Saved data entries:
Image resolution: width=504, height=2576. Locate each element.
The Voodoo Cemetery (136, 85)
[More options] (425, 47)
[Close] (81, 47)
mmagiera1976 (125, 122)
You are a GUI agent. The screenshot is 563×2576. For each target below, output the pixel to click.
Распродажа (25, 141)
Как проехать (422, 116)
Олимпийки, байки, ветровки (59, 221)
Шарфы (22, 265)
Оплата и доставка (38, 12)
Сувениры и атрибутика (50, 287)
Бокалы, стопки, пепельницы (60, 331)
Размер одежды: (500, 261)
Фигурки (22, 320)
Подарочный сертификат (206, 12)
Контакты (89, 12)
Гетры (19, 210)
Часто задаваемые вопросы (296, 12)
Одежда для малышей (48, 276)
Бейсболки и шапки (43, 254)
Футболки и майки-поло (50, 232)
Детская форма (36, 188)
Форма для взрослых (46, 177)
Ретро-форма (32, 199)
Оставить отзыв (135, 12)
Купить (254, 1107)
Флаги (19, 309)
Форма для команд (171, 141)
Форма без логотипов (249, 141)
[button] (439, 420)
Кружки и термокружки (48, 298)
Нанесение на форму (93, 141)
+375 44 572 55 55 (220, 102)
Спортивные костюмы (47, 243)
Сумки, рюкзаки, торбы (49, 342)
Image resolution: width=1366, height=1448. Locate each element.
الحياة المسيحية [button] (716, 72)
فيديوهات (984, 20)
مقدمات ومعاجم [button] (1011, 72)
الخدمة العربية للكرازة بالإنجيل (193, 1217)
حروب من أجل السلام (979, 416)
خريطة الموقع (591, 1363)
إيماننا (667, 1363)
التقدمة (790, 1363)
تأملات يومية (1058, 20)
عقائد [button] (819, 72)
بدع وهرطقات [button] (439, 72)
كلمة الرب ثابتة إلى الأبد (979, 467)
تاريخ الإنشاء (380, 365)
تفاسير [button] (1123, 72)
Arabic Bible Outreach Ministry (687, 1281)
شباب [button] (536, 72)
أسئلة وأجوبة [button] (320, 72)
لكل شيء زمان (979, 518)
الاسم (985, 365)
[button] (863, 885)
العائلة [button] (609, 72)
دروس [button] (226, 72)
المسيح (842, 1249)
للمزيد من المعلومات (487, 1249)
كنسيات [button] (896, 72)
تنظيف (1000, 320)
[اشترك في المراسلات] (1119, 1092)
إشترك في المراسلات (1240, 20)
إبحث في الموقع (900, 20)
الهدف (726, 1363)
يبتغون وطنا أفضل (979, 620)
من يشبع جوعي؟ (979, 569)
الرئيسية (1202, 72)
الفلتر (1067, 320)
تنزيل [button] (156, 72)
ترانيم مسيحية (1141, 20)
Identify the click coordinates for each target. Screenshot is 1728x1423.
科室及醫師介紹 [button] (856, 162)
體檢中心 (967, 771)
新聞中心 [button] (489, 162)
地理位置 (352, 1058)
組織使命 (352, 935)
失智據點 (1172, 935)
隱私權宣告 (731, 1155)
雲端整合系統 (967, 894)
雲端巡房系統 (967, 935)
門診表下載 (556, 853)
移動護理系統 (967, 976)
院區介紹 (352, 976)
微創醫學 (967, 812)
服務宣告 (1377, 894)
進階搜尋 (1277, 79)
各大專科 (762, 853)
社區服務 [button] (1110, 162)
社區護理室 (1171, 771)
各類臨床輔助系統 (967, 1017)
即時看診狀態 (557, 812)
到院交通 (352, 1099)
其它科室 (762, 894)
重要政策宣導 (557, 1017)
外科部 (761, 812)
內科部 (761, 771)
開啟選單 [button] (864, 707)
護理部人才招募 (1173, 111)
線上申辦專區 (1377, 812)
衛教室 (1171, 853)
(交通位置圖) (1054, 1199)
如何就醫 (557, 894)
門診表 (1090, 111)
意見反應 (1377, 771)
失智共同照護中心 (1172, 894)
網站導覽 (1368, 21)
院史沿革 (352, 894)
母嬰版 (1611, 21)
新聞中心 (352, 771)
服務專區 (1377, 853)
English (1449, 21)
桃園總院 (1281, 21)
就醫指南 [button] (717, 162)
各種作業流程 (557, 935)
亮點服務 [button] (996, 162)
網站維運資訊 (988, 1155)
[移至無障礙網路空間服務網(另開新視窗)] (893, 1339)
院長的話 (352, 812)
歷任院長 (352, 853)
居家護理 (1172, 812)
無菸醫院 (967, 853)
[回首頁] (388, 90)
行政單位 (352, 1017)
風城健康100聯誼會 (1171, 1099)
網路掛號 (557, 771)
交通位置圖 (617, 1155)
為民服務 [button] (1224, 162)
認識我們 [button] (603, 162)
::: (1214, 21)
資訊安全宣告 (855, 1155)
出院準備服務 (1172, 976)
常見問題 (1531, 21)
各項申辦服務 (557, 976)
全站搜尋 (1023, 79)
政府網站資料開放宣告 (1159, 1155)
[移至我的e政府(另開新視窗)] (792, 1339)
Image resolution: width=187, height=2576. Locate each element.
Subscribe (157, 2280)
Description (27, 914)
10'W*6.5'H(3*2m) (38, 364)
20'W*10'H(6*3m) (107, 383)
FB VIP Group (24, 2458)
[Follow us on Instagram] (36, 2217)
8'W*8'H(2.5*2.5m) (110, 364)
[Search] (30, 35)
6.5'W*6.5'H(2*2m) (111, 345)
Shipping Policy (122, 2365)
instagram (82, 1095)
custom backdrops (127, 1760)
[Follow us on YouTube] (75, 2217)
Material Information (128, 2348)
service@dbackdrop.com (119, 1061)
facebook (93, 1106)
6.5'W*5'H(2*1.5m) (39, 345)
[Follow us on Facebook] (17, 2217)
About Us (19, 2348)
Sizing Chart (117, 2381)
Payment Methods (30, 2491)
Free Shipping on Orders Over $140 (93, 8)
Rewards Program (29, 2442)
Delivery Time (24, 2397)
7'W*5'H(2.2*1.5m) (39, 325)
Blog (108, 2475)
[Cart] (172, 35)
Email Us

▶ How to complete this task
Within the records above, determine the number of lines that hold the word "height" and return only that value.

▶ Solution to this exercise
3